- _Problem requirements_
Every entry below must be transcribed exactly, with no line missing.

- _Pixel coordinate grounding data_
------

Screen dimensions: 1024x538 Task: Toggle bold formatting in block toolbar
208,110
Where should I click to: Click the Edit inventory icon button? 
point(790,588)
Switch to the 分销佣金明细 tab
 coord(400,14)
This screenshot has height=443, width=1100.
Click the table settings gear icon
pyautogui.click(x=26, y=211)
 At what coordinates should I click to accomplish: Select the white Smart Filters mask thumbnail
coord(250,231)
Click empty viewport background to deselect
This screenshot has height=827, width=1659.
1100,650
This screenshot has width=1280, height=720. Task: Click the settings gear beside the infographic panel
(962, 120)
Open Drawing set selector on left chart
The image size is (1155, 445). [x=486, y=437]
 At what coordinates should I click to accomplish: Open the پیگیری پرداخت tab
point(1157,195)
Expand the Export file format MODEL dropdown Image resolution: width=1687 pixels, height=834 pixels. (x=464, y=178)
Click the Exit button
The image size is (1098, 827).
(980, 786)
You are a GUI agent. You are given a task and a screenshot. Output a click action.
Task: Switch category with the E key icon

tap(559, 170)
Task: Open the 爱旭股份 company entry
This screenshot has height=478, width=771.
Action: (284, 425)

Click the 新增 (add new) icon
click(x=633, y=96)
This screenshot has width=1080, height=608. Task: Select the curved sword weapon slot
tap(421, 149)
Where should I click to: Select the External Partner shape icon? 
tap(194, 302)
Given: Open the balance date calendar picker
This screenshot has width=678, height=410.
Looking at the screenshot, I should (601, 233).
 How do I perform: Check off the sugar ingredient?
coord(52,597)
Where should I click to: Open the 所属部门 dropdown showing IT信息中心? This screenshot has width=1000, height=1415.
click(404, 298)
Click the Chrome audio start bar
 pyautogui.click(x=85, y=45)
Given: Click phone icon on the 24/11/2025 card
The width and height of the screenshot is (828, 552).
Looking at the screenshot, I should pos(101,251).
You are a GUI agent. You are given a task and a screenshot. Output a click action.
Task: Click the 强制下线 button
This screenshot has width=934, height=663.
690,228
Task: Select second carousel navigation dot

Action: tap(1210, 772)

------

- _Task solution_
Screen dimensions: 1024x538 Task: Toggle bold formatting in block toolbar
208,110
Where should I click to: Click the Edit inventory icon button? 
point(790,588)
Switch to the 分销佣金明细 tab
 coord(400,14)
This screenshot has height=443, width=1100.
Click the table settings gear icon
pyautogui.click(x=26, y=211)
 At what coordinates should I click to accomplish: Select the white Smart Filters mask thumbnail
coord(250,231)
Click empty viewport background to deselect
This screenshot has height=827, width=1659.
1100,650
This screenshot has width=1280, height=720. Task: Click the settings gear beside the infographic panel
(962, 120)
Open Drawing set selector on left chart
The image size is (1155, 445). [x=486, y=437]
 At what coordinates should I click to accomplish: Open the پیگیری پرداخت tab
point(1157,195)
Expand the Export file format MODEL dropdown Image resolution: width=1687 pixels, height=834 pixels. (x=464, y=178)
Click the Exit button
The image size is (1098, 827).
(980, 786)
You are a GUI agent. You are given a task and a screenshot. Output a click action.
Task: Switch category with the E key icon

tap(559, 170)
Task: Open the 爱旭股份 company entry
This screenshot has height=478, width=771.
Action: (284, 425)

Click the 新增 (add new) icon
click(x=633, y=96)
This screenshot has width=1080, height=608. Task: Select the curved sword weapon slot
tap(421, 149)
Where should I click to: Select the External Partner shape icon? 
tap(194, 302)
Given: Open the balance date calendar picker
This screenshot has width=678, height=410.
Looking at the screenshot, I should (601, 233).
 How do I perform: Check off the sugar ingredient?
coord(52,597)
Where should I click to: Open the 所属部门 dropdown showing IT信息中心? This screenshot has width=1000, height=1415.
click(404, 298)
Click the Chrome audio start bar
 pyautogui.click(x=85, y=45)
Given: Click phone icon on the 24/11/2025 card
The width and height of the screenshot is (828, 552).
Looking at the screenshot, I should pos(101,251).
You are a GUI agent. You are given a task and a screenshot. Output a click action.
Task: Click the 强制下线 button
This screenshot has width=934, height=663.
690,228
Task: Select second carousel navigation dot

Action: tap(1210, 772)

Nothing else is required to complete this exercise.